For the records that follow, return only the count of lines containing the string "signal".

__________

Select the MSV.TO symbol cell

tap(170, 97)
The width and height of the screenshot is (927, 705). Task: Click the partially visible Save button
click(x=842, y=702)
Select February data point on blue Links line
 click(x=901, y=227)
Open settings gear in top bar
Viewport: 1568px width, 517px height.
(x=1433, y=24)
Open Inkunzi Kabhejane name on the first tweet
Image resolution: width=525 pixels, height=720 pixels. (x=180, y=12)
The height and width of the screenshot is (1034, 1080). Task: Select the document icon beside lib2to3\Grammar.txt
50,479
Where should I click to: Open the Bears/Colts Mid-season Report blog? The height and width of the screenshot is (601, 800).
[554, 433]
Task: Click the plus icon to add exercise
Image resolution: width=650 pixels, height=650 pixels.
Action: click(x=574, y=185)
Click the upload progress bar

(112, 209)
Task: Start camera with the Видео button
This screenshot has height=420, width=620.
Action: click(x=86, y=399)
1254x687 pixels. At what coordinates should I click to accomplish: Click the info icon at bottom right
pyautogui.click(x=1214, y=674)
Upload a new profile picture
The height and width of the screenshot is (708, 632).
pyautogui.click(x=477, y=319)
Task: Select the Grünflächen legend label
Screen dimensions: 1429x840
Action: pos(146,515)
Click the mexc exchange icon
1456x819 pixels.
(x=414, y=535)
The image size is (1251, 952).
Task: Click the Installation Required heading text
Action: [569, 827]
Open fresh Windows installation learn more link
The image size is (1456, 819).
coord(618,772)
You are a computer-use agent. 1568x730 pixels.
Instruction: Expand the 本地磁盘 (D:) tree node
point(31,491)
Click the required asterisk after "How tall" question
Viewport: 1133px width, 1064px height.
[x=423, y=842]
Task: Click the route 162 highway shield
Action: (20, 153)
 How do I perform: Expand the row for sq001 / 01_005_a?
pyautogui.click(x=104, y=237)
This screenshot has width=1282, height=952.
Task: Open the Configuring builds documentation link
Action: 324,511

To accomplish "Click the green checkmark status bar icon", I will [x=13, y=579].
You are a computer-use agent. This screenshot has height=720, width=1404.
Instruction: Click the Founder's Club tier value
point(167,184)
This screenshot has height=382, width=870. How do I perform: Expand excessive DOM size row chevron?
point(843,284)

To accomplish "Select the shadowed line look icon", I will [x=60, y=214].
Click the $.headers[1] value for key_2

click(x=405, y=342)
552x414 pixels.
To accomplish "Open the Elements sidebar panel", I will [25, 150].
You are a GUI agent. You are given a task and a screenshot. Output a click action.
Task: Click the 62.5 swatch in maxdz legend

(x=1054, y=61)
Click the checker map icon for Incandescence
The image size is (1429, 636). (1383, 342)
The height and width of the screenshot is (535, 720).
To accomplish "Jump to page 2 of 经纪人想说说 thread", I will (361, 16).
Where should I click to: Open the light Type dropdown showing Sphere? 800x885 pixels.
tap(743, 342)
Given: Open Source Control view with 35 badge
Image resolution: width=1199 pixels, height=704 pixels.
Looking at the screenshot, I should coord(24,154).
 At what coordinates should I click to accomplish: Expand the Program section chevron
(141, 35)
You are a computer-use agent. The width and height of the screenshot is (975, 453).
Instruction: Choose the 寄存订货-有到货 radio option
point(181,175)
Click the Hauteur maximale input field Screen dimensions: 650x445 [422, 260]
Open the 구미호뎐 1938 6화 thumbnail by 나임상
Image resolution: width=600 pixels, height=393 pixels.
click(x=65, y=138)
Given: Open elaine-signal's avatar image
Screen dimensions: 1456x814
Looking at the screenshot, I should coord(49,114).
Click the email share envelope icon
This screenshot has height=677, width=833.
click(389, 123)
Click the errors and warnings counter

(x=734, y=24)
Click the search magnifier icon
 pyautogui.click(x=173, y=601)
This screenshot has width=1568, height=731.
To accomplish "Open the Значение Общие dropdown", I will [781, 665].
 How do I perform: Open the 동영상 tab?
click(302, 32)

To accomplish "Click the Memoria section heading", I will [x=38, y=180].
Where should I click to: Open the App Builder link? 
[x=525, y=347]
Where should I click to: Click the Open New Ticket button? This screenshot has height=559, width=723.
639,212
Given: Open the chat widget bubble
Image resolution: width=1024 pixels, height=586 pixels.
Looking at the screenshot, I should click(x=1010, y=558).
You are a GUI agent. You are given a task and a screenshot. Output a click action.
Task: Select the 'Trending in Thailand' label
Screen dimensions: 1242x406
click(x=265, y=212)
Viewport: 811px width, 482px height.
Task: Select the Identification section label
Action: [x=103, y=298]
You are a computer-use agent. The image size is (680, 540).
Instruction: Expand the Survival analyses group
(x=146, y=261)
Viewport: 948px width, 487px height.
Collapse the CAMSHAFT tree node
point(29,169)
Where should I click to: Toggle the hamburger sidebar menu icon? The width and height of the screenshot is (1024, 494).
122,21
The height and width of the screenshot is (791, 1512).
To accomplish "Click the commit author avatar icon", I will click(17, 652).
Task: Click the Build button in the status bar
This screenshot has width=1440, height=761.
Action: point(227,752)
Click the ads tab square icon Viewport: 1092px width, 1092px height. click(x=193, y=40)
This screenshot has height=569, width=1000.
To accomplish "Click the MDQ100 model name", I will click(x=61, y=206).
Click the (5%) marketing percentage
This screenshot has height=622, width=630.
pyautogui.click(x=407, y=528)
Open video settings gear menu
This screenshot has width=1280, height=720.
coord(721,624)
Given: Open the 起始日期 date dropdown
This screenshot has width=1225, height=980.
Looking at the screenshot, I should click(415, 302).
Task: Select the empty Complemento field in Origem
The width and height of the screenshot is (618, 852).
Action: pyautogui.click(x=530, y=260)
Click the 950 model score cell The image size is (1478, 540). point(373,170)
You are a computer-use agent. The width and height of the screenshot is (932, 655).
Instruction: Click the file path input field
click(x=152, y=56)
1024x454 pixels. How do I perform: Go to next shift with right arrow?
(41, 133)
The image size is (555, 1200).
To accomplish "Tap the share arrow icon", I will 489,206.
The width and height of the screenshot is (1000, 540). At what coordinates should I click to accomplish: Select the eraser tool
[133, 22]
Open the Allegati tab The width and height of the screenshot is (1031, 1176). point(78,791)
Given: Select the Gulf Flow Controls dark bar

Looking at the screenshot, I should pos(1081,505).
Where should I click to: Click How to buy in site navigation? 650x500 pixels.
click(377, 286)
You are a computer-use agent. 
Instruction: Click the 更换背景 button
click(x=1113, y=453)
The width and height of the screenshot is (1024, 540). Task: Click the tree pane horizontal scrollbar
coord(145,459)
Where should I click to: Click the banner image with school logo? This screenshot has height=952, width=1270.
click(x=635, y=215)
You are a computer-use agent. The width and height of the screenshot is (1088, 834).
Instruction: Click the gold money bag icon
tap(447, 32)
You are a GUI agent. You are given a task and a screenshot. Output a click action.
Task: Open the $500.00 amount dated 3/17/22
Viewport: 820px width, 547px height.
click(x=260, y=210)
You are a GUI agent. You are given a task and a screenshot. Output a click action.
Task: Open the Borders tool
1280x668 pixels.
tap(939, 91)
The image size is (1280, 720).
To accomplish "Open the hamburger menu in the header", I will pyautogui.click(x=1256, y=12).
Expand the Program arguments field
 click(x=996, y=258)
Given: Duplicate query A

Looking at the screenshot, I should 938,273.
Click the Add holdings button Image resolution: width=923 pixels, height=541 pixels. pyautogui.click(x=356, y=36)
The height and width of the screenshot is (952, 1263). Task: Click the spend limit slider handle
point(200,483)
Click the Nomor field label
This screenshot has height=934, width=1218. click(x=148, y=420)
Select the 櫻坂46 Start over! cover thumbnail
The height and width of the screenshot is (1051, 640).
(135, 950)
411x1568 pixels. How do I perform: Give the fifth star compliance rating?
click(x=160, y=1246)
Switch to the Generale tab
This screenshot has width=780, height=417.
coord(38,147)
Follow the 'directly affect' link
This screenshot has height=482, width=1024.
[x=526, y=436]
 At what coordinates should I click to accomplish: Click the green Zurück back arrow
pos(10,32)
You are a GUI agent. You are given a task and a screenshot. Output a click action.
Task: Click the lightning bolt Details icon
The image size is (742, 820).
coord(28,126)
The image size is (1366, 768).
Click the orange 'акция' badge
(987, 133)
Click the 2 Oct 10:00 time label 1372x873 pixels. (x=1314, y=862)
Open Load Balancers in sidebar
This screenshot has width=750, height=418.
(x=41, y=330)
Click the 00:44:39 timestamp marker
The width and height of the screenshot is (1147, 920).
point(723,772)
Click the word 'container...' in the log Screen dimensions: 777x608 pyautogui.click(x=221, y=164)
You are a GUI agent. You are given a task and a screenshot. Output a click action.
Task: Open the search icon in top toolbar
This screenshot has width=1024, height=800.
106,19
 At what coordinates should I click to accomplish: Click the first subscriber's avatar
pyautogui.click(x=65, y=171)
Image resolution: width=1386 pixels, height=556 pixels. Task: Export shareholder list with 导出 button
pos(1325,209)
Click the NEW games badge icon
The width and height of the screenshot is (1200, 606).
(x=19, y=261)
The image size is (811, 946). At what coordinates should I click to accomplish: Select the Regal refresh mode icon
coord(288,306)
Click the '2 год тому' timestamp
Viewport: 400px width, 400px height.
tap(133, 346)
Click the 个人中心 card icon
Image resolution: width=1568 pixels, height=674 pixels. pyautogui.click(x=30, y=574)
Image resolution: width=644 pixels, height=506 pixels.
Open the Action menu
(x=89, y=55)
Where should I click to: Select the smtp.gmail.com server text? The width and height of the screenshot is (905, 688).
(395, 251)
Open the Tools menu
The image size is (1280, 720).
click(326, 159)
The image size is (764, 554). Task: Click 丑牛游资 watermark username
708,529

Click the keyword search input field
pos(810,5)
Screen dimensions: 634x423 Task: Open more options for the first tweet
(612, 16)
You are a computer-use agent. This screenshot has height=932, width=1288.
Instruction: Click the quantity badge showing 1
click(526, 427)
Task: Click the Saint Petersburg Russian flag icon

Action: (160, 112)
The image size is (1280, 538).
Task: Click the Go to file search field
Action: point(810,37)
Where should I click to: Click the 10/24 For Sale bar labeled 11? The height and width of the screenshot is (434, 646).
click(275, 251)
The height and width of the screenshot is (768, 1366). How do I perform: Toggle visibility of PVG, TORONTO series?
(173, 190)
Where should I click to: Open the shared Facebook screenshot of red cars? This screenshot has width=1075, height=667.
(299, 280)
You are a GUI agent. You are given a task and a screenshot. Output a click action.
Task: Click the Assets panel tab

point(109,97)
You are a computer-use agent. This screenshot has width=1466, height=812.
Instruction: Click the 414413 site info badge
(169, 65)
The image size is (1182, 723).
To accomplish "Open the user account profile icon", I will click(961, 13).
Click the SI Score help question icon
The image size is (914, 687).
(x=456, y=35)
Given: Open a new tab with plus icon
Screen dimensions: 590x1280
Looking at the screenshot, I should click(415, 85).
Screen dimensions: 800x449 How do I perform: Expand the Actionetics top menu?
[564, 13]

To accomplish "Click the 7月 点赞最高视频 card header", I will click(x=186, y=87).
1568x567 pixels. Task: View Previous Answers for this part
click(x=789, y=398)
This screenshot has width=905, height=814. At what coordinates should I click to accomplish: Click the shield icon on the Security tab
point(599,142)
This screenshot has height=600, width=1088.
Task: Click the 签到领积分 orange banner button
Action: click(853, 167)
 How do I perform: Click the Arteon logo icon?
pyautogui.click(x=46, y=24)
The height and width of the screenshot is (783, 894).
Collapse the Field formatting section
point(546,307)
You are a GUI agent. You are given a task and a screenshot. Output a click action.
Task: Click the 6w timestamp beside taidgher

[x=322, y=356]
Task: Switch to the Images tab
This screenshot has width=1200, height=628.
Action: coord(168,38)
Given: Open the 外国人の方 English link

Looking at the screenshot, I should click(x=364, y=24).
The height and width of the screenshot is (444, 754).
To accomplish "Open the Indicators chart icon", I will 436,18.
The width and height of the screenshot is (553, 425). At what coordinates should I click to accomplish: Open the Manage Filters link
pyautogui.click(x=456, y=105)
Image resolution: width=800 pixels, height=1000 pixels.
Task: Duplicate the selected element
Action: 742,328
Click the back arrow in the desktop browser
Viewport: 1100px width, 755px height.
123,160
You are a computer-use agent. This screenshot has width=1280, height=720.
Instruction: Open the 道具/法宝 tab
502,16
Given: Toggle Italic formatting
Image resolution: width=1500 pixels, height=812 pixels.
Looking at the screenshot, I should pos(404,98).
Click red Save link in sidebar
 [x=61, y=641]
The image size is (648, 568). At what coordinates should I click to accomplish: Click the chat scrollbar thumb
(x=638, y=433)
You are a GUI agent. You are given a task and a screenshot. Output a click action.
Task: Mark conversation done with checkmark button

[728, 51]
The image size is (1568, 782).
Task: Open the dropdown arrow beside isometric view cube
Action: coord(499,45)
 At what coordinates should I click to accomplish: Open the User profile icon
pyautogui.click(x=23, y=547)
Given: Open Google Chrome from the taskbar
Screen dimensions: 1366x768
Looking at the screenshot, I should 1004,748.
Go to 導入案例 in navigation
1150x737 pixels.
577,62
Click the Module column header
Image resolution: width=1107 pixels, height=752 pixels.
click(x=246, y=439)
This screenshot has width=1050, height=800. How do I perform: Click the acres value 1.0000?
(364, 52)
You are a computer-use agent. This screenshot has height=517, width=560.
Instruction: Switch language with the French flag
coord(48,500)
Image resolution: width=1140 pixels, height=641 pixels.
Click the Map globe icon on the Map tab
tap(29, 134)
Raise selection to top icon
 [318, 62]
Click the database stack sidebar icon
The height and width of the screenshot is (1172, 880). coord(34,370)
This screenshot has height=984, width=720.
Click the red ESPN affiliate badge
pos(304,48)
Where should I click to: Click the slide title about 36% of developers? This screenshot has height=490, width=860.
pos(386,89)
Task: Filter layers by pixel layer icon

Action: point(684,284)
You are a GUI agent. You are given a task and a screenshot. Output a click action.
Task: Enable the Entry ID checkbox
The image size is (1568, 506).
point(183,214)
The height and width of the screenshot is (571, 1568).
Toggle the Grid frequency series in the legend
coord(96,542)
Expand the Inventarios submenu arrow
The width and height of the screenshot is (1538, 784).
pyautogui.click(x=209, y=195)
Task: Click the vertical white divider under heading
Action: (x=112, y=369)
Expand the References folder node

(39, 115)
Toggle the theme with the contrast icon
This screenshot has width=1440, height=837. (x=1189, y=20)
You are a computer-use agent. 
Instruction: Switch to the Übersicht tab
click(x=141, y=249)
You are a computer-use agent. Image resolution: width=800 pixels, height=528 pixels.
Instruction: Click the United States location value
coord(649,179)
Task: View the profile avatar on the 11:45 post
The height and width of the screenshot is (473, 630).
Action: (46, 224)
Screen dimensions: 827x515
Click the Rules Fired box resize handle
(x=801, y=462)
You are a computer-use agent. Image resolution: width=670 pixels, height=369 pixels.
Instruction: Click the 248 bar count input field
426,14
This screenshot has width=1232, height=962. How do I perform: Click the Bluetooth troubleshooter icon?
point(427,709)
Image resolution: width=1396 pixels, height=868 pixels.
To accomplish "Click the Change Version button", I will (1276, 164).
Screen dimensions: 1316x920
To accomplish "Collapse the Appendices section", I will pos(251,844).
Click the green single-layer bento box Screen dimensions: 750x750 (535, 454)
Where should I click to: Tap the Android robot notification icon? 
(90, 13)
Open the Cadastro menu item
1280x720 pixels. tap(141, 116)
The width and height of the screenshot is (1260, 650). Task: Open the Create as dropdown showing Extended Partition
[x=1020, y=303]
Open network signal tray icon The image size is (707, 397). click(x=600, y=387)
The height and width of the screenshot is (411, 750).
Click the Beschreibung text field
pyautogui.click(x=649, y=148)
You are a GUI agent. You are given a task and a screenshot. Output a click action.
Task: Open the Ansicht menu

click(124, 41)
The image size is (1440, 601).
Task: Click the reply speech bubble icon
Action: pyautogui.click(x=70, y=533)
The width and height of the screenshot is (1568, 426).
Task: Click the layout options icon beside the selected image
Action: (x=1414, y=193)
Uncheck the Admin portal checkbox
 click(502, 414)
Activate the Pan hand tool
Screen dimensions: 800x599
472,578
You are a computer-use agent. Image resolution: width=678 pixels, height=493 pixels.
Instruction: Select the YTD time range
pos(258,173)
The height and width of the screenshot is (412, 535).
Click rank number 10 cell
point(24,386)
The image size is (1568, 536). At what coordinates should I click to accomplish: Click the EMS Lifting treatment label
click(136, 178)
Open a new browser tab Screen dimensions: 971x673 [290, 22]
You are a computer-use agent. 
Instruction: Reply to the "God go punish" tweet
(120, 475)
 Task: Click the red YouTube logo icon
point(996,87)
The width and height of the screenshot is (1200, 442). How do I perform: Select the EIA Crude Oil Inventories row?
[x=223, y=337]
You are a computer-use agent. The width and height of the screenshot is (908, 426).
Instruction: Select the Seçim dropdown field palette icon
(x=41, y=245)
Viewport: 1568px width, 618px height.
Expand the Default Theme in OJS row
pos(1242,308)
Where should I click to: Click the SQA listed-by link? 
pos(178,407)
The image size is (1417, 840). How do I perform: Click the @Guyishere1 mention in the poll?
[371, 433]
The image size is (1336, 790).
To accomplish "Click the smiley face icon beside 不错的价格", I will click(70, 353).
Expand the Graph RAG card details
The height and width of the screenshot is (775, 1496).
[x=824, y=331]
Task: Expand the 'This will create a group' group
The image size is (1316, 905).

__________

** Exercise result **
2